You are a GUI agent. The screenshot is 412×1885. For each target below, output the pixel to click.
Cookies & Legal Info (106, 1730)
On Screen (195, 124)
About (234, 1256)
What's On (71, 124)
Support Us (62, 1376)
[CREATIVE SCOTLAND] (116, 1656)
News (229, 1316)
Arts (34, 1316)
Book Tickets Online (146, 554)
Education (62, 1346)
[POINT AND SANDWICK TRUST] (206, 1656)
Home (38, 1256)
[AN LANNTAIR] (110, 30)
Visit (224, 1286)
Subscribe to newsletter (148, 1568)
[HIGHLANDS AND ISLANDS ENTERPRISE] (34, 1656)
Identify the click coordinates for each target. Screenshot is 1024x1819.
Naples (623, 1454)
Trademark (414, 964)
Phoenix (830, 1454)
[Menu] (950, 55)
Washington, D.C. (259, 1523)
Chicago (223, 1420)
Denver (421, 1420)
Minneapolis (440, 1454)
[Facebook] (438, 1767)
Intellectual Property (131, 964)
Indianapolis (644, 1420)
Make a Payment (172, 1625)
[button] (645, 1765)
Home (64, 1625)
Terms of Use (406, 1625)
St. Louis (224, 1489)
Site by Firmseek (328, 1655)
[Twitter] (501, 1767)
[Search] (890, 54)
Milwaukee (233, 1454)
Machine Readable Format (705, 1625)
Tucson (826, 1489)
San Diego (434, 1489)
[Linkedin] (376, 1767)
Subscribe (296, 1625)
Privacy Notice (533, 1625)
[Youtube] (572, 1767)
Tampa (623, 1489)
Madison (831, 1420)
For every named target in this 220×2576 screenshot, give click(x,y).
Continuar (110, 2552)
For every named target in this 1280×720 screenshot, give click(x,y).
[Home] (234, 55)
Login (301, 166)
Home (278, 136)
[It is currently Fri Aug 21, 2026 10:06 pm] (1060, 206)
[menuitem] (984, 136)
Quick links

▶ _What to work on_:
The answer must consist of the lines from the one with "Washington, D.C. (259, 1523)" through the final line of the entries above, exactly as they are, and nothing else.

▶ _Problem solution_:
Washington, D.C. (259, 1523)
Chicago (223, 1420)
Denver (421, 1420)
Minneapolis (440, 1454)
[Facebook] (438, 1767)
Intellectual Property (131, 964)
Indianapolis (644, 1420)
Make a Payment (172, 1625)
[button] (645, 1765)
Home (64, 1625)
Terms of Use (406, 1625)
St. Louis (224, 1489)
Site by Firmseek (328, 1655)
[Twitter] (501, 1767)
[Search] (890, 54)
Milwaukee (233, 1454)
Machine Readable Format (705, 1625)
Tucson (826, 1489)
San Diego (434, 1489)
[Linkedin] (376, 1767)
Subscribe (296, 1625)
Privacy Notice (533, 1625)
[Youtube] (572, 1767)
Tampa (623, 1489)
Madison (831, 1420)
For every named target in this 220×2576 screenshot, give click(x,y).
Continuar (110, 2552)
For every named target in this 1280×720 screenshot, give click(x,y).
[Home] (234, 55)
Login (301, 166)
Home (278, 136)
[It is currently Fri Aug 21, 2026 10:06 pm] (1060, 206)
[menuitem] (984, 136)
Quick links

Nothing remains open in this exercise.